# Water on basement floor around furnace/AC



## Doc Holliday (Mar 12, 2011)

You can remove all hoses and simply drain any water into a bucket and then blow through each and every hose to see of anything is clogged and to clear it or you can call a tech out who'll use nitrogen or compressed air to really clear it. 

I'd try it myself first. Just don't swallow any of that condensate water.


----------



## thinksincode (Nov 26, 2011)

Doc Holliday said:


> You can remove all hoses and simply drain any water into a bucket and then blow through each and every hose to see of anything is clogged and to clear it or you can call a tech out who'll use nitrogen or compressed air to really clear it.
> 
> I'd try it myself first. Just don't swallow any of that condensate water.
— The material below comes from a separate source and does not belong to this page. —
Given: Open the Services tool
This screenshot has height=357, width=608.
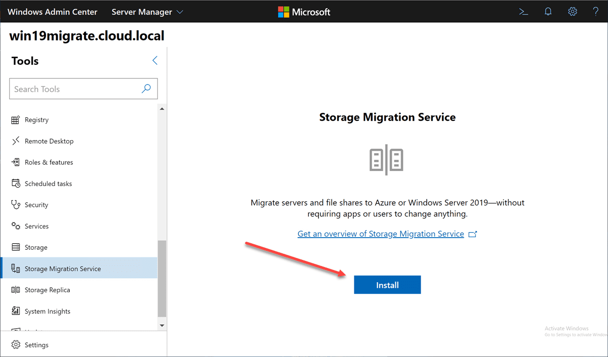Looking at the screenshot, I should click(x=37, y=226).
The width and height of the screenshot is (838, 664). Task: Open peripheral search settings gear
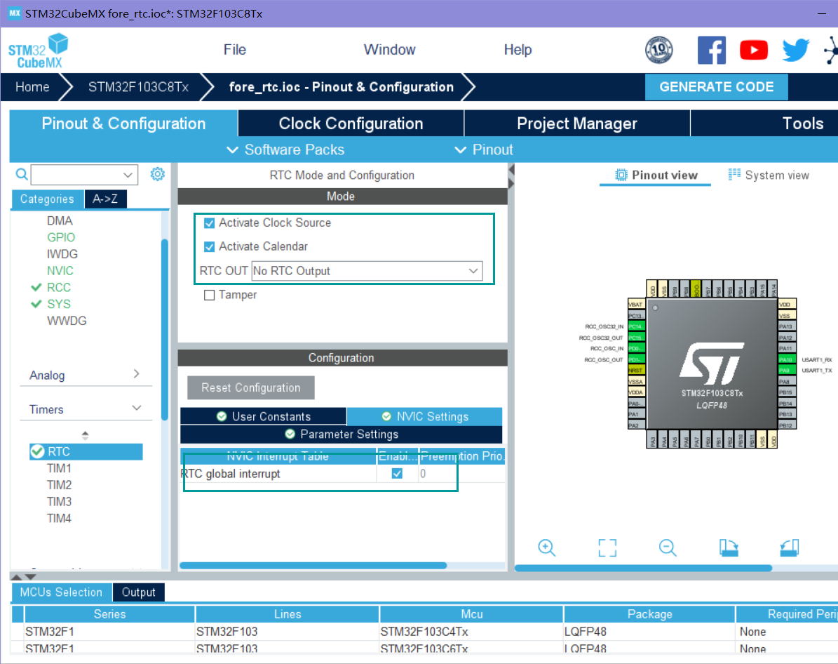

I can't swallow it? I have it saved in the drum of my wet/dry vac to make cocktails later :laughing:

Kidding aside though, I vacuumed it up as best I could so that my cats wouldn't go down to the basement (the litter boxes are there) and decide to take a drink. 

Thanks for the tips, I will try that tonight. I can always count on you guys for good help!


----------



## thinksincode (Nov 26, 2011)

I was able to take some photos, and do a little investigating. Here is what I found:

No further water had leaked (that's good!). 
I noticed some areas of the drain pipe were still a little wet (see photos).
I disconnected the drain pipe from the AC and poured several cups of water down there, and after that the pump started to overflow, creating another puddle to clean up.
Aha! I realized that I had turned off the breaker for the furnace/AC this morning. I switched the power back on, and right away the pump started up and I watched the water coming out the other end of the hose, into the drain in my basement. 
To test it again, I poured some more water down the drain pipe (leaving the power on this time! ). Again, the pump turned on and pumped the water out. 
I then reconnected the drain pipe to the AC, making sure to push it in as far as it could go.

Now, questions. 

Could the leaking water have been caused by the drain pipe having a loose connection? If that is possible, that still seems like a lot of water for a loose connection. I would suspect the pump of overflowing, but it worked perfectly both times I tested it. 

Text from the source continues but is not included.